マクドナルドやVodafone、Kyndrylなど大手企業9社が、侵害されたAzure認証情報を悪用した大規模なデータ窃取キャンペーンの被害を受けたことが判明した。攻撃者は「TheHatman」というハンドルネームでダークウェブフォーラムに出没しており、侵害した認証情報を使ってAzure/Entraポータルから直接従業員データをダウンロードしたと主張している。被害企業と流出件数は、マクドナルドが約170万件、Tata Consultancy Services(TCS)が約80万件、Vodafoneが約42万5,000件、HCL Technologiesが約25万件、IHGが約18万5,000件、Kyndrylが約17万件、Gap Inc.が約8万件、Hexawareが約2万件、Wyndham Hotelsが約9,000件と、合計で数百万件規模の企業内部データが対象になったとされる。

窃取されたデータと悪用リスク

流出したデータには、従業員の氏名、企業メールアドレス、電話番号、物理住所に加え、従業員ID、職務、所属部門、マネージャー情報といった組織構造を示す情報が含まれる。
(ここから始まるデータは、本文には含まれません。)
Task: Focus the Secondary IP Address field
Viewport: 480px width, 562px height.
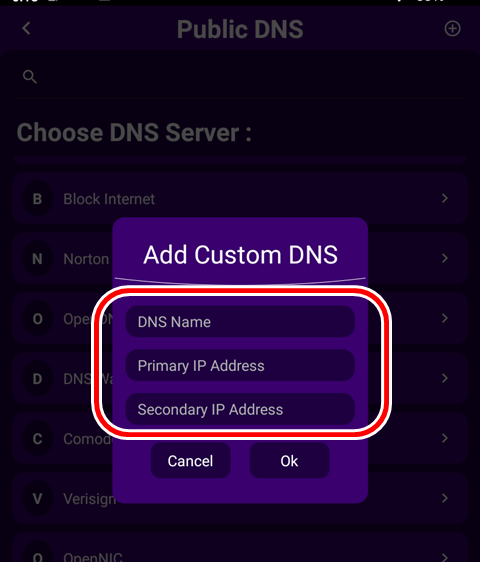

特に懸念されているのは、サービスアカウントやグローバル管理者アカウントに関する情報が含まれている点で、これが悪用されれば単なる個人情報漏えいにとどまらず、企業システムへの不正アクセスや権限昇格につながる可能性がある。セキュリティ企業Hudson Rockの調査によれば、今回の侵害は情報窃取型マルウェア(インフォスティーラー)によるセッショントークンの窃取と関連している可能性が指摘されているほか、フィッシングキャンペーン、多要素認証(MFA)の未導入、APIの悪用といった侵入経路の可能性も挙げられているが、具体的な侵入手法は依然として特定されていない。

想定される影響

窃取された組織構造データや従業員の連絡先情報は、ビジネスメール詐欺(BEC)やスピアフィッシングキャンペーンの実行に直接利用される恐れがある。攻撃者が従業員の役職やマネージャー関係を把握していることで、なりすましメールの説得力が増し、標的型攻撃の成功率が高まる可能性がある。またサービスアカウントやグローバル管理者情報の流出は、クラウド環境における権限昇格攻撃の足がかりとなりうるため、影響を受けた各社は認証情報のローテーションやアクセス権限の見直しといった追加的な対応を迫られている。

今後の対策

Hudson Rockは、インフォスティーラー感染によって侵害された認証情報を早期に検出する仕組みや、サイバー犯罪インテリジェンスの活用を組織に推奨している。今回の事案は、クラウド管理ポータルへのアクセスにおいて多要素認証を徹底することや、エンドポイントでのマルウェア感染対策、セッショントークンの適切な管理がいかに重要かを改めて示す事例となった。攻撃者による具体的な侵入経路の特定と、被害企業側の詳細な調査結果の公表が今後注目される。